John Vidal reported on Sunday at the Guardian Online that, “World grain reserves are so dangerously low that severe weather in the United States or other food-exporting countries could trigger a major hunger crisis next year, the United Nations has warned.
“Failing harvests in the US, Ukraine and other countries this year have eroded reserves to their lowest level since 1974. The US, which has experienced record heatwaves and droughts in 2012, now holds in reserve a historically low 6.5% of the maize that it expects to consume in the next year, says the UN.
“‘We’ve not been producing as much as we are consuming. That is why stocks are being run down. Supplies are now very tight across the world and reserves are at a very low level, leaving no room for unexpected events next year,’ said Abdolreza Abbassian, a senior economist with the UN Food and Agriculture Organisation (FAO). With food consumption exceeding the amount grown for six of the past 11 years, countries have run down reserves from an average of 107 days of consumption 10 years ago to under 74 days recently.”
A news release yesterday from the Food and Agriculture Organization of the United Nations indicated that, “If countries step up their efforts to reduce hunger, the Millennium Development Goal of halving the proportion of hungry people by 2015 can still be reached, FAO Director-General José Graziano da Silva told the opening session of the Committee on World Food Security (CFS) today.

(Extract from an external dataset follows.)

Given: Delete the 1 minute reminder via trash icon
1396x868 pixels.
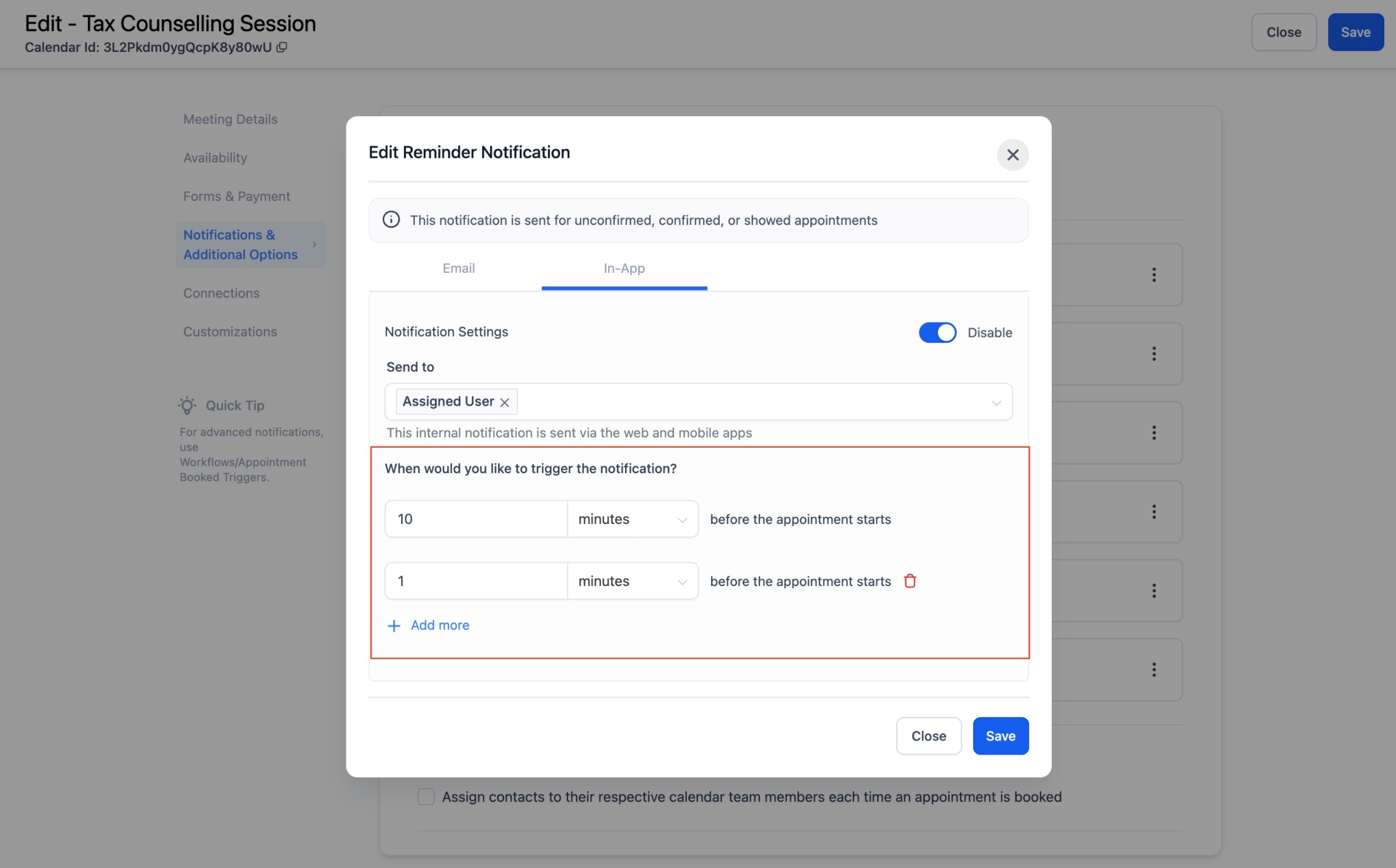Looking at the screenshot, I should click(909, 581).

“Graziano da Silva said that important progress has been made in cutting the number of hungry people by 132 million since 1990. The proportion of the hungry also fell in the developing world from 23.2 percent to 14.9 percent.

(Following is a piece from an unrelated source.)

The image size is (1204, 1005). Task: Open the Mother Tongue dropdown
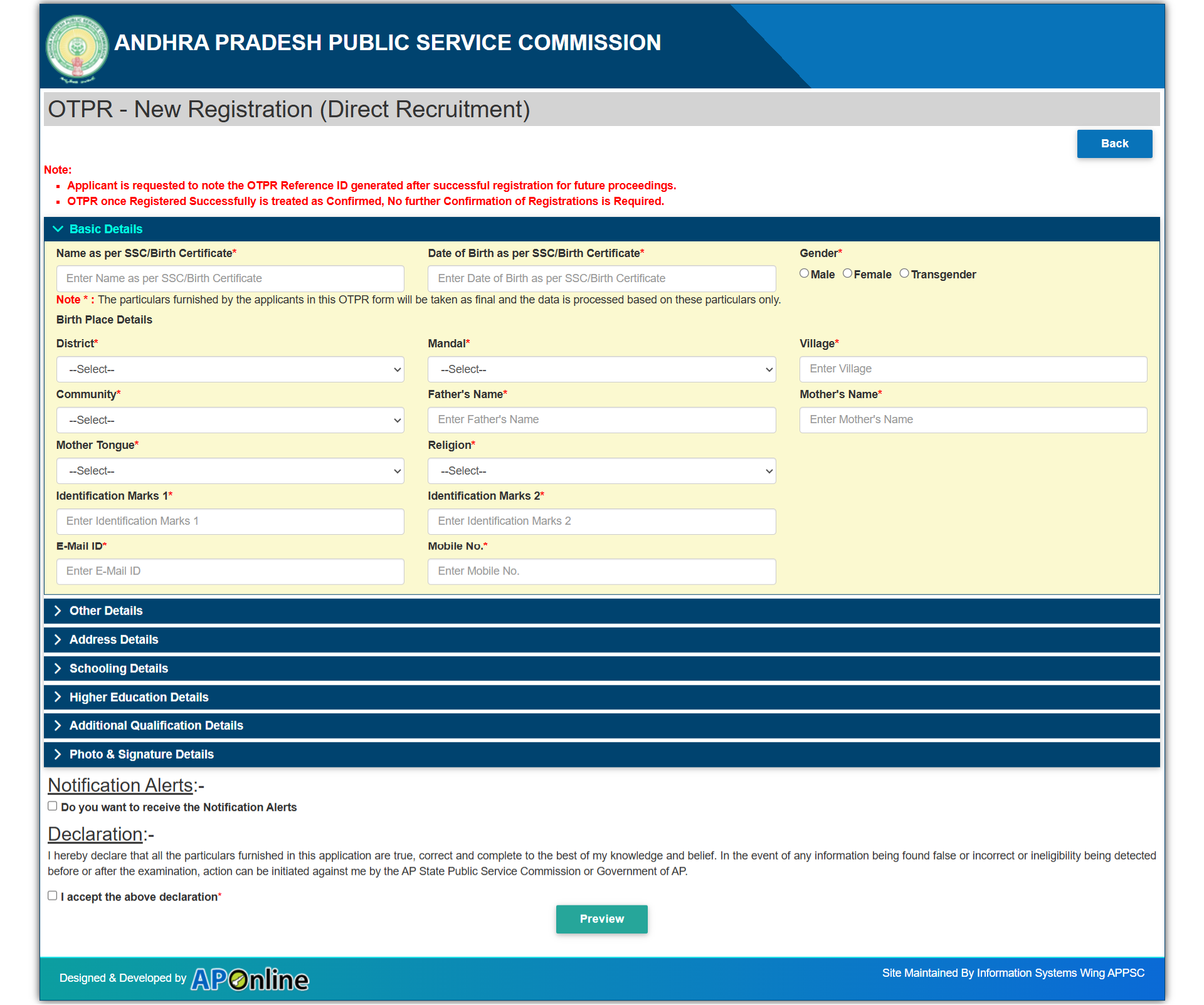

“He expressed concern that still around 870 million people are hungry and that hunger has risen in Africa and the Near East. Progress in reducing hunger has stalled since 2007, he said.”
Also, Christopher Doering reported in yesterday’s Des Moines Register that, “Billions of dollars have been invested in a slew of projects to feed a growing global population. While all signs point to progress, uncertainty is growing over how significant the gains have been and whether the different paths being taken are the fastest way to end global hunger.
“As hundreds of people from agribusiness, academia, governments and nonprofits converge on Des Moines for the annual World Food Prize this week, some are concerned that too much focus is being placed on growing food rather than boosting infrastructure such as roads and irrigation and educating small farmers.”
In related news, David Kesmodel reported in yesterday’s Wall Street Journal that, “The agriculture industry is trying to toughen up corn.
“With the Farm Belt recovering from one of the worst summers of drought in decades, the companies that supply corn seeds are rolling out new strains that can survive with less water. It’s a wide-ranging, big-budget battle covering a lot of fronts, from crossbreeding crops to tinkering with the plants’ genes.
“There is no magic bullet, researchers warn. But even incremental gains could have big results, given the size and importance of the corn crop.”
Also in yesterday’s Wall Street Journal, Brad Reagan reported that, “The practice of no-till planting has a firm foothold among American farmers. But many of them aren’t using it full time—and there are big obstacles that may limit how far it spreads.”